L'entrée des toilettes?
L'entrée des toilettes? 
Donc, et ce malgré les efforts herculéens déployés par votre périnée, vous voici aux toilettes. Après avoir poirotée un temps incommensurable, ça y’est, la cabine d’en face s’ouvre enfin ; pour laisser sortir une bonne dizaine de personnes. Vous ne vous posez même pas de question (vous avez dépassé ce cape il y treize minutes), vous vous ruez à l’intérieur. Et là, c’est le drame. Si vous avez vu Trainspotting, figurez-vous la scène des toilettes/de l’opium : vous aurez une description assez exacte du spectacle qui s’offre à vos yeux. D’où la nécessité absolue (à ce stade, invoquer Emmanuel et son impératif catégorique ne vous apparaît même plus excessif) d’être résolument soûle quand vous devrez vous rendre aufs Klo. Car sinon, répétons-le, à vous le remake de la Divine Comédie et de la traversée des neufs cercles de l’Enfer.
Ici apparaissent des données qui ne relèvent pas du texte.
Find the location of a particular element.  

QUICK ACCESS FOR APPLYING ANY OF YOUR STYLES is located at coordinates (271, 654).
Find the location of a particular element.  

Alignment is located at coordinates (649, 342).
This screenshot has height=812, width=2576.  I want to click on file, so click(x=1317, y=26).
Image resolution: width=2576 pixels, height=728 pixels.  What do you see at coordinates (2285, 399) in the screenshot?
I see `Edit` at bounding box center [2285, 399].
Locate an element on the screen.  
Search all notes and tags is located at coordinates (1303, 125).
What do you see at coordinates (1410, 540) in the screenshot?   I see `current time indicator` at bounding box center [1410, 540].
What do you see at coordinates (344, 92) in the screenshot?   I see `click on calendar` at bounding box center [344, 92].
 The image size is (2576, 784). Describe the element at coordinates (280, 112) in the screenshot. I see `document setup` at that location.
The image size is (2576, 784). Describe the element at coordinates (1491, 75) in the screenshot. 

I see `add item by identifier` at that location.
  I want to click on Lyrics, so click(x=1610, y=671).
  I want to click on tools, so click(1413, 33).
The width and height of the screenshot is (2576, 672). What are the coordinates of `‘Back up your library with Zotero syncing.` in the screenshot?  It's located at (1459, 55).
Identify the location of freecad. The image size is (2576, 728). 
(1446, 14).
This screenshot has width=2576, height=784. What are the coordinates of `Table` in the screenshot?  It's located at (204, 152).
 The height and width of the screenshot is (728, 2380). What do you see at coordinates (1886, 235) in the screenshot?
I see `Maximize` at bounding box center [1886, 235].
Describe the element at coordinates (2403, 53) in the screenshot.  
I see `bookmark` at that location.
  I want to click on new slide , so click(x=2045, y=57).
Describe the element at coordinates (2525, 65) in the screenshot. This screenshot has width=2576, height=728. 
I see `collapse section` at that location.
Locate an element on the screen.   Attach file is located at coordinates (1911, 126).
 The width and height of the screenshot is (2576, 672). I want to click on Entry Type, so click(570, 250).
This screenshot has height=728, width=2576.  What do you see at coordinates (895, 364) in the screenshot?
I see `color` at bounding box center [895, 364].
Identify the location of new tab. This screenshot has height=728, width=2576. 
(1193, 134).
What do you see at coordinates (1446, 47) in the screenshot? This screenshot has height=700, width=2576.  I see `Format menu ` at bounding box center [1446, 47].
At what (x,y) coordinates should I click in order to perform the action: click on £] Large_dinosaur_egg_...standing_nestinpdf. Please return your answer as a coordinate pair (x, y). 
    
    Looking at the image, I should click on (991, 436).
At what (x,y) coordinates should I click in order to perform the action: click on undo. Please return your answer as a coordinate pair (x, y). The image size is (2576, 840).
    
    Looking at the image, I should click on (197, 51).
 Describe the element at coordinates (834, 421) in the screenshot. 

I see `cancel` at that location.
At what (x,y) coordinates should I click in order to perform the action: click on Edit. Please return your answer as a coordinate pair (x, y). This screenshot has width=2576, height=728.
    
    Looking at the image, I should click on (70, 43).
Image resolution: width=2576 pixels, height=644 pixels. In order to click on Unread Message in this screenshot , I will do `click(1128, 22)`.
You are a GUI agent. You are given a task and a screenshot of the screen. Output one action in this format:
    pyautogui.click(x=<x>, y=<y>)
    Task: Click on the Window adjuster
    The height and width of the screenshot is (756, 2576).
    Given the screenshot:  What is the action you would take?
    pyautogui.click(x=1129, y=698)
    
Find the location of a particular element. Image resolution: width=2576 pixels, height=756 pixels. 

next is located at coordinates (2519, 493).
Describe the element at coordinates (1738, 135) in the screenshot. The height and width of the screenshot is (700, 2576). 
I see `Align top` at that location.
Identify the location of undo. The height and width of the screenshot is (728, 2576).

Vous aurez envie de vomir, mais vous vous retiendrez car la simple éventualité de devoir rapprocher votre visage du trou des chiottes ou du sol vous dégoûtera à un point encore plus extrême que le fait de devoir ravaler votre petit-déjeuner. N’espérez même pas trouver du papier non utilisé. Votre corps devra être capable des pires contorsions pour espérer ressortir immaculé de cette épreuve. Et votre situation (en plus de votre numéro d’équilibriste) vous donnera sûrement envie de pleurer (« mais qu’est-ce que je fous ici dans ces chiottes abominables, un dimanche matin ??? Dieu, Bouddha, Maman, je veux rentrer !! »). Contre le Mal, Dionysos demeure votre plus précieux allié : si par mésaventure vous deviez vous rendre aux toilettes, allez y plus soûle qu’un irlandais en fin de Saint Patrick. Votre vision trouble ne percevra pas l’horreur du décor, et votre bonhomie naturelle grandement alimentée par la liqueur ne s’émouvra même pas 
  1. d’éventuellement devoir récupérer votre portable dans le trou 
  2. de voir un mec s’enfoncer une bouteille dans l’anus au-dessus de l’évier où vous vous apprêtiez à boire ; ça vous fera rire, et vous vous extasierez même quelques secondes sur le spectacle (pas trop longtemps non plus car votre bon sens pourrait revenir au galop).

La galerie photo

Certes, on n’y entre a priori pas comme dans un musé, mais le Berghain s’avère être un endroit assez remarquable, et disons-le, beau. Après tout, vous avez minimalement neuf heures à y passer, admirez donc comme la tôle industrielle de la façade trouvent de nombreux contrastes dans la lumière tamisée, les fleurs ornant les comptoirs ou les moulures de certains murs. Appréciez le bar non-fumeur, son allure de marbre et sa balançoire géante. Traînez autour du Panorama Bar, écroulez-vous sur les commodités de la conversation dissimulées dans les nombreuses alcôves. Bref, avant de partir assurez-vous d’avoir bien visité le club dans son ensemble (à part les Darkrooms. Ou alors c’est en votre âme et conscience et vous ne pourrez-vous en prendre qu’à vous-même si ça tourne mal), et particulièrement les sorties de secours. L’escalier est en effet orné de photographies noir et blanc prise par très talentueux M. Marquardt, qui s’avère être également le « physio » du Berghain, dont le visage tatoué et le sens de la sélection ont contribué à construire la légende du club. 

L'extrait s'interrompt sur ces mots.